■ **EXERCISE DESCRIPTION**:
Give back all the records exactly, keeping every line whole.

■ **DATASET EXTRACT**:
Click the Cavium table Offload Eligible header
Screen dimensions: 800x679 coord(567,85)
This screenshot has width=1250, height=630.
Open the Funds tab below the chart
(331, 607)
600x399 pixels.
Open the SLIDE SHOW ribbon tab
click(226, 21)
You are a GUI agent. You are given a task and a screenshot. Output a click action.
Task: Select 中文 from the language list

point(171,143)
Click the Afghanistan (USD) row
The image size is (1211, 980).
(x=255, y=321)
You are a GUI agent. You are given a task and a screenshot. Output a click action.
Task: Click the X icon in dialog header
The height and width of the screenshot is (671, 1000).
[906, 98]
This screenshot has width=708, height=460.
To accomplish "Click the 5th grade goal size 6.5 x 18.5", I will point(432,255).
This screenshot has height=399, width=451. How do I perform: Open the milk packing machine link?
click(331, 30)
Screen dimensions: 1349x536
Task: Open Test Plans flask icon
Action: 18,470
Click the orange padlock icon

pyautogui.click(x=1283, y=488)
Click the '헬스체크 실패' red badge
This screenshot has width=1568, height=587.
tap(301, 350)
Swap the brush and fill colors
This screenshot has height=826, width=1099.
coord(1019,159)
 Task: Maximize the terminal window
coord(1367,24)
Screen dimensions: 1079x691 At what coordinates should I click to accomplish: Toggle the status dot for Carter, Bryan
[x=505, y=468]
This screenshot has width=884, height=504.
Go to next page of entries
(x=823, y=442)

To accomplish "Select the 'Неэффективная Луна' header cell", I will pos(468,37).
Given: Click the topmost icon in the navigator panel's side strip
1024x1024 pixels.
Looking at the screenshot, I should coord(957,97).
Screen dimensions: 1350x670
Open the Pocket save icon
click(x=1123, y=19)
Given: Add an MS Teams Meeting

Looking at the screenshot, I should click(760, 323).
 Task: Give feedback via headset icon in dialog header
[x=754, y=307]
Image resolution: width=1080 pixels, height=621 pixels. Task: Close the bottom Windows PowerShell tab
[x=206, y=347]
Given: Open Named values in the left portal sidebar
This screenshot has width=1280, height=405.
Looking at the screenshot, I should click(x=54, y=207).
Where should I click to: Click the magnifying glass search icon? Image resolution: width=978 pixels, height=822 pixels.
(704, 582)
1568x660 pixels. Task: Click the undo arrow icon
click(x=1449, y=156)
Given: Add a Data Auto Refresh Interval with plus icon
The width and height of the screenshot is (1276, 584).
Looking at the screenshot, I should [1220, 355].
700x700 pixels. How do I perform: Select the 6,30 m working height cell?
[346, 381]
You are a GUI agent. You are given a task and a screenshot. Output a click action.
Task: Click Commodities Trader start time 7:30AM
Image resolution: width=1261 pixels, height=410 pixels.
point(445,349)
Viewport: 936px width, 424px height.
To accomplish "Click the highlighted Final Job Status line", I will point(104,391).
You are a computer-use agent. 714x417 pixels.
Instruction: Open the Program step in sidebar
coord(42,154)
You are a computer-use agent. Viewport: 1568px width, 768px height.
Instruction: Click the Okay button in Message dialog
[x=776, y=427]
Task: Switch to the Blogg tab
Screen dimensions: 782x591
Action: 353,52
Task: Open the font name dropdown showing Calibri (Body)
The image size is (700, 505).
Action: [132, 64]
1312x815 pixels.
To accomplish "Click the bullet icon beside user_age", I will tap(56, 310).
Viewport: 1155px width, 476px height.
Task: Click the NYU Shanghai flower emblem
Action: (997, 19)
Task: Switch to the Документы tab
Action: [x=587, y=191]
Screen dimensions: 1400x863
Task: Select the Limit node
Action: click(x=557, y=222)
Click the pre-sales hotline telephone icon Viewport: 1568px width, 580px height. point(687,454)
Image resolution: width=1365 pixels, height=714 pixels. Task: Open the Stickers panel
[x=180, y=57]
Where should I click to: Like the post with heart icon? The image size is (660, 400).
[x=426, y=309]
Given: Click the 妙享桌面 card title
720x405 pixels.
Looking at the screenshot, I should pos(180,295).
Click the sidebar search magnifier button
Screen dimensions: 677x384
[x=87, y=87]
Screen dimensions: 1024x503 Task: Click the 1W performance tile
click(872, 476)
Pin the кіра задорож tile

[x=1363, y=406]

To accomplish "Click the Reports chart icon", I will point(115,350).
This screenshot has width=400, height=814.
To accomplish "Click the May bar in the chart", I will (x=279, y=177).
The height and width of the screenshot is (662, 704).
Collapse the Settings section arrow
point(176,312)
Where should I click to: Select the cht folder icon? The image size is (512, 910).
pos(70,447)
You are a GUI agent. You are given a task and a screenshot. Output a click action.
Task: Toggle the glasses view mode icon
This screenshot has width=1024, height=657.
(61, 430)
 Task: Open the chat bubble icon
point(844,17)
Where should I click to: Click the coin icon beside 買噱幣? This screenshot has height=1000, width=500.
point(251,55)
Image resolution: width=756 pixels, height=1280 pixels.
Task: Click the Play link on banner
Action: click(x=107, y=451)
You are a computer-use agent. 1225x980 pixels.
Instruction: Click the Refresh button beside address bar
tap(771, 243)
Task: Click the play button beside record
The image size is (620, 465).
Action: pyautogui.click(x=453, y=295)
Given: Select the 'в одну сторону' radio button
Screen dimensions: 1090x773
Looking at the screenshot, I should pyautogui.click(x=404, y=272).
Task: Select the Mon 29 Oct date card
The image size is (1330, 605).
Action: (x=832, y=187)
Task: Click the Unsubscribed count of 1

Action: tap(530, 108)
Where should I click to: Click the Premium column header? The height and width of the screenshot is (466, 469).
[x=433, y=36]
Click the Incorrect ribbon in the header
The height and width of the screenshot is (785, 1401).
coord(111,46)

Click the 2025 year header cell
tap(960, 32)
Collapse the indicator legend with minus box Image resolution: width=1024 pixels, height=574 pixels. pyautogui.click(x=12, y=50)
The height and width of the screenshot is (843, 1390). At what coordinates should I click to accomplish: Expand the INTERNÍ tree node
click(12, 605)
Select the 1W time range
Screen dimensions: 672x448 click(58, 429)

■ **THE COMPLETED TASK**:
Click the Cavium table Offload Eligible header
Screen dimensions: 800x679 coord(567,85)
This screenshot has width=1250, height=630.
Open the Funds tab below the chart
(331, 607)
600x399 pixels.
Open the SLIDE SHOW ribbon tab
click(226, 21)
You are a GUI agent. You are given a task and a screenshot. Output a click action.
Task: Select 中文 from the language list

point(171,143)
Click the Afghanistan (USD) row
The image size is (1211, 980).
(x=255, y=321)
You are a GUI agent. You are given a task and a screenshot. Output a click action.
Task: Click the X icon in dialog header
The height and width of the screenshot is (671, 1000).
[906, 98]
This screenshot has width=708, height=460.
To accomplish "Click the 5th grade goal size 6.5 x 18.5", I will point(432,255).
This screenshot has height=399, width=451. How do I perform: Open the milk packing machine link?
click(331, 30)
Screen dimensions: 1349x536
Task: Open Test Plans flask icon
Action: 18,470
Click the orange padlock icon

pyautogui.click(x=1283, y=488)
Click the '헬스체크 실패' red badge
This screenshot has width=1568, height=587.
tap(301, 350)
Swap the brush and fill colors
This screenshot has height=826, width=1099.
coord(1019,159)
 Task: Maximize the terminal window
coord(1367,24)
Screen dimensions: 1079x691 At what coordinates should I click to accomplish: Toggle the status dot for Carter, Bryan
[x=505, y=468]
This screenshot has width=884, height=504.
Go to next page of entries
(x=823, y=442)

To accomplish "Select the 'Неэффективная Луна' header cell", I will pos(468,37).
Given: Click the topmost icon in the navigator panel's side strip
1024x1024 pixels.
Looking at the screenshot, I should coord(957,97).
Screen dimensions: 1350x670
Open the Pocket save icon
click(x=1123, y=19)
Given: Add an MS Teams Meeting

Looking at the screenshot, I should click(760, 323).
 Task: Give feedback via headset icon in dialog header
[x=754, y=307]
Image resolution: width=1080 pixels, height=621 pixels. Task: Close the bottom Windows PowerShell tab
[x=206, y=347]
Given: Open Named values in the left portal sidebar
This screenshot has width=1280, height=405.
Looking at the screenshot, I should click(x=54, y=207).
Where should I click to: Click the magnifying glass search icon? Image resolution: width=978 pixels, height=822 pixels.
(704, 582)
1568x660 pixels. Task: Click the undo arrow icon
click(x=1449, y=156)
Given: Add a Data Auto Refresh Interval with plus icon
The width and height of the screenshot is (1276, 584).
Looking at the screenshot, I should [1220, 355].
700x700 pixels. How do I perform: Select the 6,30 m working height cell?
[346, 381]
You are a GUI agent. You are given a task and a screenshot. Output a click action.
Task: Click Commodities Trader start time 7:30AM
Image resolution: width=1261 pixels, height=410 pixels.
point(445,349)
Viewport: 936px width, 424px height.
To accomplish "Click the highlighted Final Job Status line", I will point(104,391).
You are a computer-use agent. 714x417 pixels.
Instruction: Open the Program step in sidebar
coord(42,154)
You are a computer-use agent. Viewport: 1568px width, 768px height.
Instruction: Click the Okay button in Message dialog
[x=776, y=427]
Task: Switch to the Blogg tab
Screen dimensions: 782x591
Action: 353,52
Task: Open the font name dropdown showing Calibri (Body)
The image size is (700, 505).
Action: [132, 64]
1312x815 pixels.
To accomplish "Click the bullet icon beside user_age", I will tap(56, 310).
Viewport: 1155px width, 476px height.
Task: Click the NYU Shanghai flower emblem
Action: (997, 19)
Task: Switch to the Документы tab
Action: [x=587, y=191]
Screen dimensions: 1400x863
Task: Select the Limit node
Action: click(x=557, y=222)
Click the pre-sales hotline telephone icon Viewport: 1568px width, 580px height. point(687,454)
Image resolution: width=1365 pixels, height=714 pixels. Task: Open the Stickers panel
[x=180, y=57]
Where should I click to: Like the post with heart icon? The image size is (660, 400).
[x=426, y=309]
Given: Click the 妙享桌面 card title
720x405 pixels.
Looking at the screenshot, I should pos(180,295).
Click the sidebar search magnifier button
Screen dimensions: 677x384
[x=87, y=87]
Screen dimensions: 1024x503 Task: Click the 1W performance tile
click(872, 476)
Pin the кіра задорож tile

[x=1363, y=406]

To accomplish "Click the Reports chart icon", I will point(115,350).
This screenshot has width=400, height=814.
To accomplish "Click the May bar in the chart", I will (x=279, y=177).
The height and width of the screenshot is (662, 704).
Collapse the Settings section arrow
point(176,312)
Where should I click to: Select the cht folder icon? The image size is (512, 910).
pos(70,447)
You are a GUI agent. You are given a task and a screenshot. Output a click action.
Task: Toggle the glasses view mode icon
This screenshot has width=1024, height=657.
(61, 430)
 Task: Open the chat bubble icon
point(844,17)
Where should I click to: Click the coin icon beside 買噱幣? This screenshot has height=1000, width=500.
point(251,55)
Image resolution: width=756 pixels, height=1280 pixels.
Task: Click the Play link on banner
Action: click(x=107, y=451)
You are a computer-use agent. 1225x980 pixels.
Instruction: Click the Refresh button beside address bar
tap(771, 243)
Task: Click the play button beside record
The image size is (620, 465).
Action: pyautogui.click(x=453, y=295)
Given: Select the 'в одну сторону' radio button
Screen dimensions: 1090x773
Looking at the screenshot, I should pyautogui.click(x=404, y=272).
Task: Select the Mon 29 Oct date card
The image size is (1330, 605).
Action: (x=832, y=187)
Task: Click the Unsubscribed count of 1

Action: tap(530, 108)
Where should I click to: Click the Premium column header? The height and width of the screenshot is (466, 469).
[x=433, y=36]
Click the Incorrect ribbon in the header
The height and width of the screenshot is (785, 1401).
coord(111,46)

Click the 2025 year header cell
tap(960, 32)
Collapse the indicator legend with minus box Image resolution: width=1024 pixels, height=574 pixels. pyautogui.click(x=12, y=50)
The height and width of the screenshot is (843, 1390). At what coordinates should I click to accomplish: Expand the INTERNÍ tree node
click(12, 605)
Select the 1W time range
Screen dimensions: 672x448 click(58, 429)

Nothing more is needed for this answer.